6

I have a dataframe, based on the strings in a column named "originator" I would like to check if the string has a word that resides in another list. If the string has a word that resides in the said list, update column originator_prediction to "org".

Is there a better way to do this? I did it the following way but its slow.

for row in df['ORIGINATOR'][1:]:
    string = str(row)
    splits = string.split()
    for word in splits:
        if word in COMMON_ORG_UNIGRAMS_LIST:
            df['ORGINATOR_PREDICTION'] = 'Org'
        else:
            continue

df  = pd.DataFrame({'ORIGINATOR':  ['JOHN DOE', 'APPLE INC', 'MIKE LOWRY'],
        'ORGINATOR_PREDICTION': ['Person', 'Person','Person']})

COMMON_ORG_UNIGRAMS_LIST = ['INC','LLC','LP']

Concretely, if you look at row 2 in our dataframe "APPLE INC" should have an originator_prediction = 'ORG' not person.

The reason being, we looped through our common org unigrams list and the word INC was in there.

mikelowry
  • 1,307
  • 4
  • 21
  • 43

3 Answers3

3

Your code won't give the correct result because after every check, with df['ORGINATOR_PREDICTION'] = 'Org', you are assigning all the rows in that column that value. That will result in all the rows within that column to have the value Org. Also, I don't get why you have added [1:] in the loop. It does not pick the column name if that's what you were trying to avoid. I have made some changes to your code, it works as desired

org_or_person_list = []
for row in df['ORIGINATOR']:
    splits = row.split()
    org_or_person_list.append('Org' if set(splits) & set(COMMON_ORG_UNIGRAMS_LIST) else 'Person')
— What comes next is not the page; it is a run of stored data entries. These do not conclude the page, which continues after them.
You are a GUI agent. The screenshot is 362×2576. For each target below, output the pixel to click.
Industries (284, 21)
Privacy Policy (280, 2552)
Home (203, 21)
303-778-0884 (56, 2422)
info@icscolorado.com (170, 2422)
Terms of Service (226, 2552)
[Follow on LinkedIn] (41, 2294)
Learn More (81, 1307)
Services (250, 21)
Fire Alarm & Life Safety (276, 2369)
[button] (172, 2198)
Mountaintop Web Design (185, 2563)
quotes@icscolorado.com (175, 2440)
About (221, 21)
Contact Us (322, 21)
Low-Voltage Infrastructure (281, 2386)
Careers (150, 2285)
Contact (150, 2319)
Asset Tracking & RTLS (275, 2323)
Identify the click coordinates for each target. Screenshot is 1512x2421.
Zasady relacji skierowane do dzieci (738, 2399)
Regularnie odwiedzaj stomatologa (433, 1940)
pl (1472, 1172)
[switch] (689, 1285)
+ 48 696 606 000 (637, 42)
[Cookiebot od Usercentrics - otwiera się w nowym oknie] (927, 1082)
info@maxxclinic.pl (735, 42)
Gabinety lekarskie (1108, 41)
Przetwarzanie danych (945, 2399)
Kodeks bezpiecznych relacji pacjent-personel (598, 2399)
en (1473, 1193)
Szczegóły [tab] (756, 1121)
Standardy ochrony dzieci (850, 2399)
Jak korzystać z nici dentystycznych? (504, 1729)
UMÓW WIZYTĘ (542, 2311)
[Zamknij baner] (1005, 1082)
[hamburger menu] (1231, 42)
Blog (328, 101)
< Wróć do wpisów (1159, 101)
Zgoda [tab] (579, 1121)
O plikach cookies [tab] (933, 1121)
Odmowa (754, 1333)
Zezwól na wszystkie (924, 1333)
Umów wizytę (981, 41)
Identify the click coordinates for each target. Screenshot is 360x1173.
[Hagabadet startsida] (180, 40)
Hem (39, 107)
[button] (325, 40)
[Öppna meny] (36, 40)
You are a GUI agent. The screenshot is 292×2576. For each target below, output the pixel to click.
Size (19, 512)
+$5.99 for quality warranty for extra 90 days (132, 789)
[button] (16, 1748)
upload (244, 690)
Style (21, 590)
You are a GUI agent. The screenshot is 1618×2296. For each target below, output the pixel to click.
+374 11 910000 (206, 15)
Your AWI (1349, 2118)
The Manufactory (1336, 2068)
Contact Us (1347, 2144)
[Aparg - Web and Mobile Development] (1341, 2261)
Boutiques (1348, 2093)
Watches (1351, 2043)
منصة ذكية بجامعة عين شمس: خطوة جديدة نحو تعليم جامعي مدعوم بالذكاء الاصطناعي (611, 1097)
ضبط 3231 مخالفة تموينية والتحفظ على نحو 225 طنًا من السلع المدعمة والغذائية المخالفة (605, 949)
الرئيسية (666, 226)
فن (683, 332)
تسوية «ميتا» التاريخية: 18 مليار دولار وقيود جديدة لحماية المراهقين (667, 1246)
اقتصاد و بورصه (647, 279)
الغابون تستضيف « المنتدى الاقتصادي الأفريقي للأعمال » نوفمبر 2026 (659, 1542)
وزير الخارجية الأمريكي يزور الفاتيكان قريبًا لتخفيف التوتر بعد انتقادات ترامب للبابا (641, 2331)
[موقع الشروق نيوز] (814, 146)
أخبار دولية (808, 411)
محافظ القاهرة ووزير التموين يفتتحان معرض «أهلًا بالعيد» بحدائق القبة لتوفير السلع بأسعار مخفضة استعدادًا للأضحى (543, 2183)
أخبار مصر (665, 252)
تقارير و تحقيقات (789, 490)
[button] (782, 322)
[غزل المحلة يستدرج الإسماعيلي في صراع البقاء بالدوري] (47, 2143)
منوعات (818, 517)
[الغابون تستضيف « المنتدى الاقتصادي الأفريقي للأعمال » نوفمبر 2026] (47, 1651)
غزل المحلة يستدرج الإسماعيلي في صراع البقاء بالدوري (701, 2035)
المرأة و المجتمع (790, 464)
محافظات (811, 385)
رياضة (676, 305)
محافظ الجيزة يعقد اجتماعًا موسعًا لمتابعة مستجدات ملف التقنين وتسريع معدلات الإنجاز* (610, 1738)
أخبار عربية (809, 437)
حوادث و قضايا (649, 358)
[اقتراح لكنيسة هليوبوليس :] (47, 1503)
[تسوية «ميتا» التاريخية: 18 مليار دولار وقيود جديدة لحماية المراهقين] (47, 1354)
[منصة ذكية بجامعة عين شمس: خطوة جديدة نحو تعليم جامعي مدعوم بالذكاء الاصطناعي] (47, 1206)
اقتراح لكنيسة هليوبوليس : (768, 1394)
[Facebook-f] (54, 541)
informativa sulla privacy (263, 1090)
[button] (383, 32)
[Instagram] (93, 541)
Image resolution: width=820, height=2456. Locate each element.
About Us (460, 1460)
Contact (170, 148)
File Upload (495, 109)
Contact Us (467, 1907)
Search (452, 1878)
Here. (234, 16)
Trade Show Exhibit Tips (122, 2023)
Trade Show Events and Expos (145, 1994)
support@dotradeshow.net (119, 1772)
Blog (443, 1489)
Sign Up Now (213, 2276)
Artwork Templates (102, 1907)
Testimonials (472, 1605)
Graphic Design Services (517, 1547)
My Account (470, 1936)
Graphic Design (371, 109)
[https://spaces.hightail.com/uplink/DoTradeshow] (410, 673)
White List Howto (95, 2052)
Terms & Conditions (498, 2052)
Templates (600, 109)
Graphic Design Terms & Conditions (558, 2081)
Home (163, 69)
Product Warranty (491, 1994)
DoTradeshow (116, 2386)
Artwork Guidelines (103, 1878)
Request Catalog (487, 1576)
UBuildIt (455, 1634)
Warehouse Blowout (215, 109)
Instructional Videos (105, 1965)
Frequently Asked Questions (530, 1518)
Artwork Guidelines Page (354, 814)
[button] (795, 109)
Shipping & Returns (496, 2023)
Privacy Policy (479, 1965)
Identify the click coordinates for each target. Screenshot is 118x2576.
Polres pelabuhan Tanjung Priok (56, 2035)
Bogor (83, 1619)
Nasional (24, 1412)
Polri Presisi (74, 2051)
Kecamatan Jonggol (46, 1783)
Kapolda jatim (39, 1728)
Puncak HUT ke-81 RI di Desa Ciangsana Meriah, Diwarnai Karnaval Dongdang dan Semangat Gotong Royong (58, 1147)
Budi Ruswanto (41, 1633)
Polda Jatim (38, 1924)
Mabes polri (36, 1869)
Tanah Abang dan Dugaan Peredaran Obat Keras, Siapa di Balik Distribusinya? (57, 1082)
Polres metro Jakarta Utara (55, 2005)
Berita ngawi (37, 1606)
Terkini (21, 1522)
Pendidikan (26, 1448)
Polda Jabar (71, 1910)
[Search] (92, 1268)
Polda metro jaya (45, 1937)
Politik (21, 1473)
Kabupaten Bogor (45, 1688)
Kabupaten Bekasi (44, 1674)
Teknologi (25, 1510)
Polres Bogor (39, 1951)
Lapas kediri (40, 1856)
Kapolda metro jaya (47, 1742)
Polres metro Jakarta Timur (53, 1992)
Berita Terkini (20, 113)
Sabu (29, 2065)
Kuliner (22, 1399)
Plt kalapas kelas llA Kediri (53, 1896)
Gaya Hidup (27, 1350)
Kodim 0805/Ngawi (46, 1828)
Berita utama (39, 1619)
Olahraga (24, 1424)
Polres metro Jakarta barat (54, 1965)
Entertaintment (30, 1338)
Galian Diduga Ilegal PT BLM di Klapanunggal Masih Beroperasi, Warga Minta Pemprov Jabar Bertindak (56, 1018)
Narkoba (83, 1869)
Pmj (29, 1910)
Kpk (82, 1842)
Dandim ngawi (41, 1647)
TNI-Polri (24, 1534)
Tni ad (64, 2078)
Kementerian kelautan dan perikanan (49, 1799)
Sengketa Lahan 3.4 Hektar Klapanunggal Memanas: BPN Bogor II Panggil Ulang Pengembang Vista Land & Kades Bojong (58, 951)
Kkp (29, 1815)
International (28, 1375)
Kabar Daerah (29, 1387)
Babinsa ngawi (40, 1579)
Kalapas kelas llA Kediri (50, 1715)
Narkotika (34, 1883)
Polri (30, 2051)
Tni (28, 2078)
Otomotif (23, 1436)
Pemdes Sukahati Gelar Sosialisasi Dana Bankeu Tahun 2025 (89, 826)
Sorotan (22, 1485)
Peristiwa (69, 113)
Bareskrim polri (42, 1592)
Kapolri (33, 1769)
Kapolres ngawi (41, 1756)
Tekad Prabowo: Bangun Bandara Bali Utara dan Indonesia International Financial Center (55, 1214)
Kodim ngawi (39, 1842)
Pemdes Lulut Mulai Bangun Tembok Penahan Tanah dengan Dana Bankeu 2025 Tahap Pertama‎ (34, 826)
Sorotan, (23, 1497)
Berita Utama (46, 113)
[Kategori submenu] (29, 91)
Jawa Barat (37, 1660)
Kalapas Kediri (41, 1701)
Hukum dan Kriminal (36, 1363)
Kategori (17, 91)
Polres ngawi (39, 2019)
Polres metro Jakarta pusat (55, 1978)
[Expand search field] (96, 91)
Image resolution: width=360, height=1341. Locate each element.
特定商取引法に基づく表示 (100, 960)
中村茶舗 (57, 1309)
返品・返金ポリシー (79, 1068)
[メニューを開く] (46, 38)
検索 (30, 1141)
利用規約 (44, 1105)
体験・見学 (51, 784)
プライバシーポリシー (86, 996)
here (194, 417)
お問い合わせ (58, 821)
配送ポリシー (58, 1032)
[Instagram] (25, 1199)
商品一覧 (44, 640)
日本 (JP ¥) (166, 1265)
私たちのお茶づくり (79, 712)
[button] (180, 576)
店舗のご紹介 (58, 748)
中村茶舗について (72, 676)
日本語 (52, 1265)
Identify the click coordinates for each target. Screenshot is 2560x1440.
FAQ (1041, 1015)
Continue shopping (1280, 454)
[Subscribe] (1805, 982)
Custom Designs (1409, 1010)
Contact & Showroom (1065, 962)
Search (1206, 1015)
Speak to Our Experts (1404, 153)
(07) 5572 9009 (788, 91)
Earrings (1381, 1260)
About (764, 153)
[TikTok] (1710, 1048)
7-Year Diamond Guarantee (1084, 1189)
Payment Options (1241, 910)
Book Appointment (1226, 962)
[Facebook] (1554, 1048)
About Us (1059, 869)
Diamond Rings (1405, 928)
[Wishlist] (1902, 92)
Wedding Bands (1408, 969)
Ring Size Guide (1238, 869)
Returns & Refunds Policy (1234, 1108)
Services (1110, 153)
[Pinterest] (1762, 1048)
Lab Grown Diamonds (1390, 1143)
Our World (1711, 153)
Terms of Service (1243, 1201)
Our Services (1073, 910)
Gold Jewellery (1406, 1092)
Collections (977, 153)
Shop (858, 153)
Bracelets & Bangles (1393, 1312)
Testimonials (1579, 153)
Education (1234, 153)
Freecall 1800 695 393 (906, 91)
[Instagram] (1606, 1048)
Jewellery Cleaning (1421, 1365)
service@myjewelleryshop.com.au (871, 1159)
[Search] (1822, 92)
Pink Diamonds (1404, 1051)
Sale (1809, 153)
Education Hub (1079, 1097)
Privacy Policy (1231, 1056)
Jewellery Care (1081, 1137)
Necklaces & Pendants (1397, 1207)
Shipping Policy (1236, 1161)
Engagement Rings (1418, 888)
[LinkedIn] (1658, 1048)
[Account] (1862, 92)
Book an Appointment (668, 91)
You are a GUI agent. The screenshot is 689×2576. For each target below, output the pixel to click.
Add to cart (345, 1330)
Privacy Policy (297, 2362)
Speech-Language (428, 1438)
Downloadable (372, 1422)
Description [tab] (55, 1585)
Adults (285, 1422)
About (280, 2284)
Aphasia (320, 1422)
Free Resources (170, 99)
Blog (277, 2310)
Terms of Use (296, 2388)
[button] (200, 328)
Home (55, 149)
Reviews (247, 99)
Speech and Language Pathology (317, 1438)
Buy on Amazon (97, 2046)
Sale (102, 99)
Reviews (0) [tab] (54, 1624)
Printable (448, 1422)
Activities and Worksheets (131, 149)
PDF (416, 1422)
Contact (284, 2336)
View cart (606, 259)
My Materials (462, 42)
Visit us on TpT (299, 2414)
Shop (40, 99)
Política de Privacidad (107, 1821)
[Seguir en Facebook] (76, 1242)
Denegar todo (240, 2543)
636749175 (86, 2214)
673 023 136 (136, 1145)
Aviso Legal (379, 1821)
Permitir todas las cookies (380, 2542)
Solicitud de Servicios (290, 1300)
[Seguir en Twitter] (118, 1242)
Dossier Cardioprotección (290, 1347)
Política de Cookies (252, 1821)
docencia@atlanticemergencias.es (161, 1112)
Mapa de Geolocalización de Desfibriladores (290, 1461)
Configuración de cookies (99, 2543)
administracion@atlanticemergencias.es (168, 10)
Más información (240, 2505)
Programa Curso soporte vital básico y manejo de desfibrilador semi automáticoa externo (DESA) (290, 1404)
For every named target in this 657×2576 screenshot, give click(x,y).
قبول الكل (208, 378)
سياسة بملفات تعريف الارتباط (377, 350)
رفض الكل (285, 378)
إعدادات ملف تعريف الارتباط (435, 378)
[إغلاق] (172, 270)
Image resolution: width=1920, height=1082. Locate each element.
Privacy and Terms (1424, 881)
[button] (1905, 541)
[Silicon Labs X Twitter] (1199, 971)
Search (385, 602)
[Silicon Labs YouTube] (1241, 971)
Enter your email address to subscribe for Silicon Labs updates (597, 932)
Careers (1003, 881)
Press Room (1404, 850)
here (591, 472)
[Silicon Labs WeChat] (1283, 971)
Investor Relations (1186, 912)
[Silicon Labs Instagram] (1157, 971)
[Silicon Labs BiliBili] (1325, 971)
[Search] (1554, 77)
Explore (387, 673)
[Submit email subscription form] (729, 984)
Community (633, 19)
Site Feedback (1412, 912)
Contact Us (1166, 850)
df['ORGINATOR_PREDICTION'] = org_or_person_list

Output:

    ORIGINATOR  ORGINATOR_PREDICTION
0   JOHN DOE    Person
1   APPLE INC   Org
2   MIKE LOWRY  Person
callmeanythingyouwant
  • 1,789
  • 4
  • 15
  • 40
  • Thank you for modifying my original code, is there a more efficient way to write this? It takes a long time to run. I have roughly 800k rows for context. – mikelowry Sep 28 '20 at 20:03
  • I have edited it. It's more efficient now. Also, I have removed `string = str(row)` as each row was already a string but you can add it back if other rows are of a different datatype – callmeanythingyouwant Sep 28 '20 at 20:45
  • While i think this works, and is much more efficient, i think i need to go back to the drawing board and figure out how to run this through 800k rows. It never finishes... I'm going to try string splitting a head of time and creating a column with all the string splits. Maybe use some numpy arrays to speed up the process.. – mikelowry Sep 28 '20 at 21:47
  • I could help if you can provide me with the data. A tip I can give is that if the org unigrams (INC, LLP, etc) are always at the end, then you only need to read the last word of `splits` and discard the rest. – callmeanythingyouwant Sep 29 '20 at 02:51
  • @mikelowry Hi. I have edited my code further. The repeated assignment to each row of dataframe is a time intensive process. I appended the results to a list and assigned it to the column all in one go. (I haven't used the `splits` advice from my previous comment.) – callmeanythingyouwant Sep 29 '20 at 03:12
2

Try this, using the .str, string accessor, with the contains method. We can create a regex using join for the list of strings:

df.loc[df['ORIGINATOR'].str.contains('|'.join(COMMON_ORG_UNIGRAMS_LIST)), 'ORGINATOR_PREDICTION'] = 'Org'

Output:

   ORIGINATOR ORGINATOR_PREDICTION
0    JOHN DOE               Person
1   APPLE INC                  Org
2  MIKE LOWRY               Person

Full code:

df  = pd.DataFrame({'ORIGINATOR':  ['JOHN DOE', 'APPLE INC', 'MIKE LOWRY'],
        'ORGINATOR_PREDICTION': ['Person', 'Person','Person']})

COMMON_ORG_UNIGRAMS_LIST = ['INC','LLC','LP']

df.loc[df['ORIGINATOR'].str.contains('|'.join(COMMON_ORG_UNIGRAMS_LIST)),'ORGINATOR_PREDICTION'] = 'Org'

print(df)
Scott Boston
  • 147,308
  • 15
  • 139
  • 187
0

Alternative solution:

df  = pd.DataFrame({
    'ORIGINATOR':  ['JOHN DOE', 'APPLE INC', 'MIKE LOWRY'],
    'ORIGINATOR_PREDICTION': ['Person', 'Person','Person']
})

COMMON_ORG_UNIGRAMS_LIST = ['INC','LLC','LP']

df.loc[df['ORIGINATOR'].apply(lambda x: len(set(x.split(' ')) & set(COMMON_ORG_UNIGRAMS_LIST)) > 0), 'ORIGINATOR_PREDICTION'] = 'Org'
    
Alexandra Dudkina
  • 4,302
  • 3
  • 15
  • 27